▸ Input material
--------------------------------
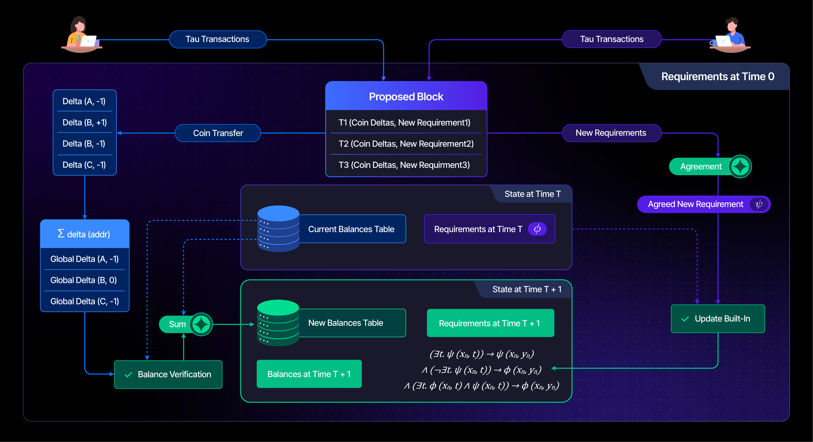The height and width of the screenshot is (442, 813).
Task: Click the star icon beside Sum
Action: pos(201,324)
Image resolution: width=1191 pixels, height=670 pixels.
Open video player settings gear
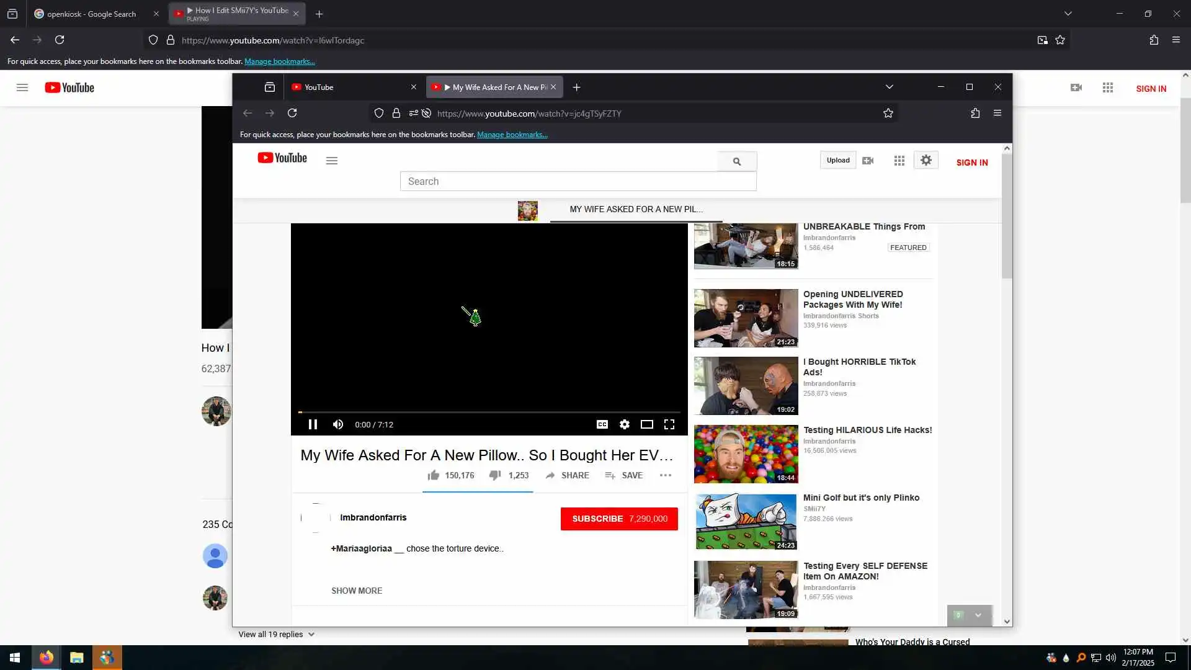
--------------------------------
▸ Problem to solve
Pictures stay out; reproduce exactly the lines from the one containing "Image resolution: width=1191" through the last line of the listing, both included.

▸ Answer section
Image resolution: width=1191 pixels, height=670 pixels.
Open video player settings gear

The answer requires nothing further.